En route from Brazil in 2013, Pope Francis said that ‘in the Church, women are more important than men, because the Church is a woman … And the Madonna is more important than popes, bishops and priests.’
It was another learned octogenarian Jesuit that gave me the image of a trampled flower to describe how women are treated within the church. I wasn’t sure I liked the idea of being a flower, but I could see how one might find a positive connotation. Perhaps the trampled, broken flower elicits a stronger perfume – beauty from ashes?
The church has been called a vineyard, a farm, a body made up of many parts. It can be a place of welcome, a sanctuary, a refuge, a home. To others, it’s archaic, exclusive, locked up.
Some use the image of the stained-glass ceiling, arguing that while women have broken through the proverbial glass ceiling, the stained-glass ceiling is less penetrable.
Here we are led to another metaphor. In Japan, there is a type of pottery called kintsukuroi: mending broken pottery using resin, laced with gold. This analogy communicates that broken pieces can be put back together, and made more beautiful.
Church needs full participation of women
The Church does need mending, with the active, full participation of women. Yet two examples from the past decade speak volumes of what needs reassembling, and what cannot be repeated.
In 2011, the Vatican announced a three-year investigation into the Leadership Conference of Women Religious (LCWR) in the US, owing to so-called radical feminist elements among their ranks. The investigation was closed under Francis, but only added to frustration among these women, many who are singularly dedicated to the mission of the church across healthcare, social work and education.

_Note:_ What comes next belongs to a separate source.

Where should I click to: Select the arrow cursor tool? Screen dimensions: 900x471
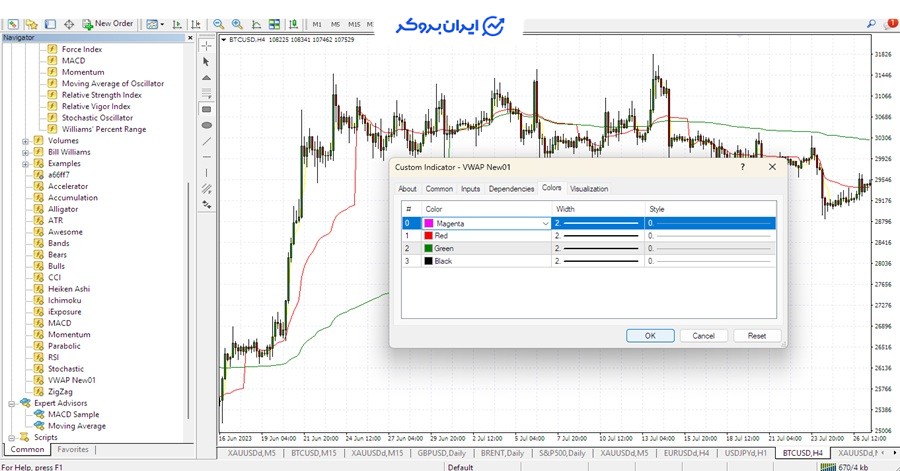coord(207,61)
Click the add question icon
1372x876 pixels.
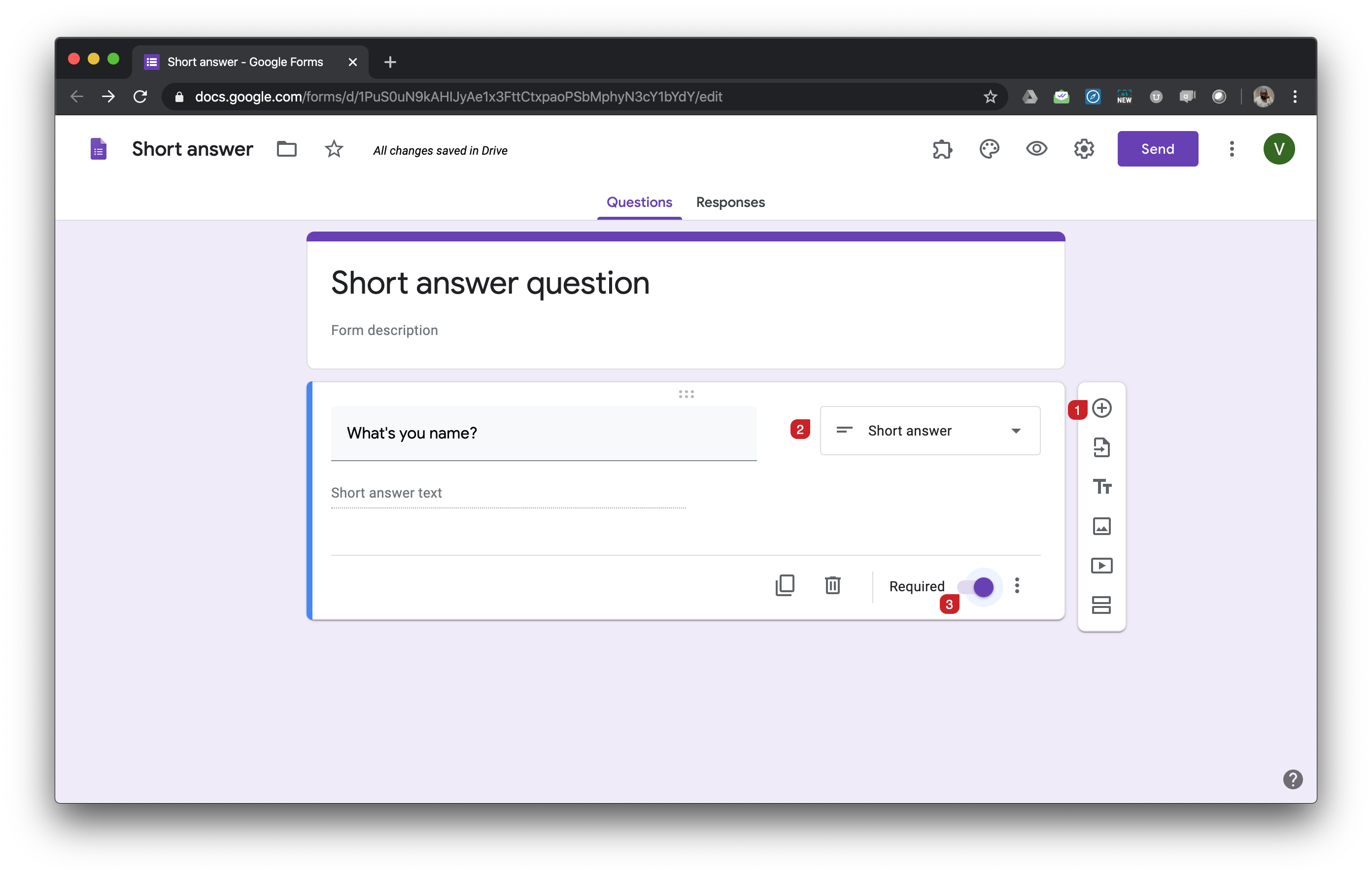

That same year, Caritas Internationalis’ Secretary General Lesley-Anne Knight was declined a ‘nihil obstat’ (nothing obstructs) from the Vatican. This rendered her unable to reapply to the position at the helm of the federation. It was never explicitly addressed why she was no longer considered an appropriate person for the role, with only some shrouded language about Catholic identity, and some cloak-and-dagger politics among Vatican congregations.

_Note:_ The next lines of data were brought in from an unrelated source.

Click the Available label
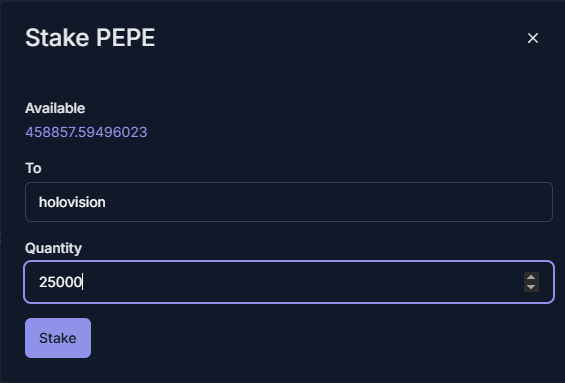 point(55,108)

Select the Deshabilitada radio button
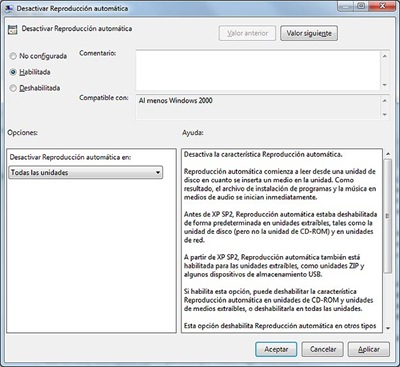(13, 88)
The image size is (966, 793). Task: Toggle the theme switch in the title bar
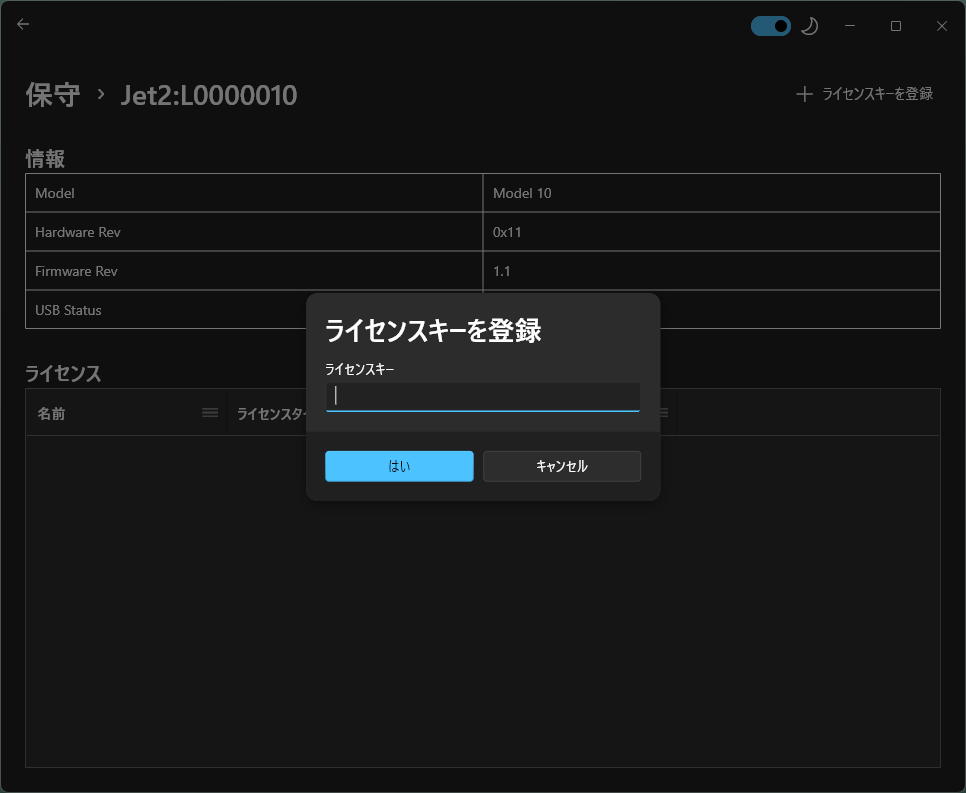click(x=770, y=25)
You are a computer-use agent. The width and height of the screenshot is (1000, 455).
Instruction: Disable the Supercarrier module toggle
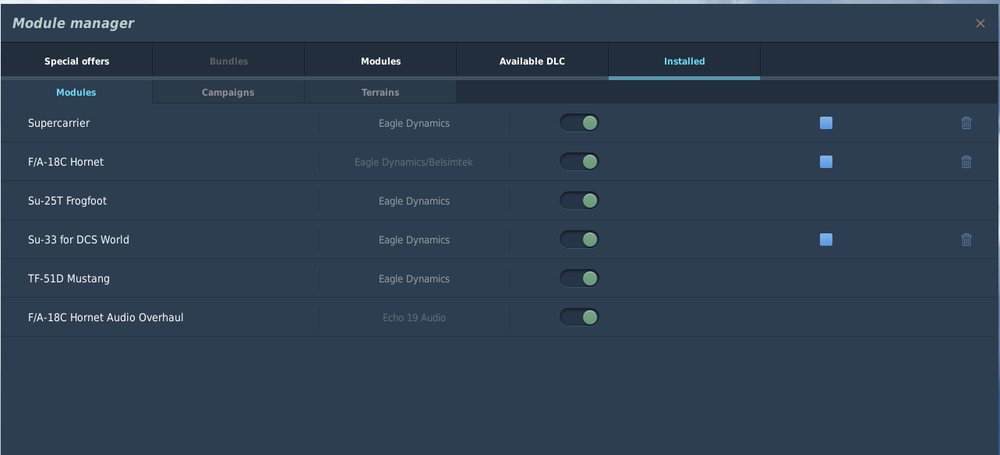pyautogui.click(x=579, y=123)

Some consider women leadership a threat
Where women lead, or play a part, some in the church consider it a threat, even if it is trivial. I recently found a cartoon on social media. It was called ‘The Feast of the Mansplaining of the Resurrection’. The cartoon displayed three women at the empty tomb. The disciples stand by, much further away, and St Peter proclaims to the women, ‘Thanks, ladies. We’ll take it from here.’
According to UN statistics, women continue to do two-thirds of the world’s work (paid and unpaid). In some countries, women cannot drive or own property. Globally, women are paid less than men, earning on average only 60 to 75 per cent of men’s wages. Yet, paradoxically, women have some more work to do.

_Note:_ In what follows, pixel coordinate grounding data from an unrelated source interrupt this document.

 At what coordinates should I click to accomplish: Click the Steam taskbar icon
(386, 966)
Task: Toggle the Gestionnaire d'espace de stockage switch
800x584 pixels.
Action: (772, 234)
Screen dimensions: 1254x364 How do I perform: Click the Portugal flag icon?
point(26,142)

If we are to really be a feminine church (which obviously is not going to be helpful as our only defining metaphor), wouldn’t it then make sense to have a more ‘incisive’ contribution and reverence for women across the institution?
Even Pope Francis, whose primary formation has been in a ‘machista’ culture has expressed his sadness that women in the Church are ascribed duties out of servidumbre (Spanish for servitude).
While women are rightly reverenced in beautiful documents such as Mulieris Dignitatem, and Pope Francis has called for a deeper theology of women, there is still a veiled sense that ‘if we give them too much power, they’ll simply push to be ordained.’
Marginalisation of women reinforced
We need to recognise that the marginalisation of women throughout the world, is in part, reinforced by attitudes that the institutional church is not all that good at counteracting in its practice. So, this work of rebuilding the Church to include all people of good will needs to take place and consider the gifts that both women and men bring to the body of Christ. Together, let’s mend that broken stained glass and make it into a beautiful vessel, one that perhaps elicits the smell of that trampled flower that contains such perfume that might be used to anoint some feet … Maybe hopefully even some feet that smell like sheep?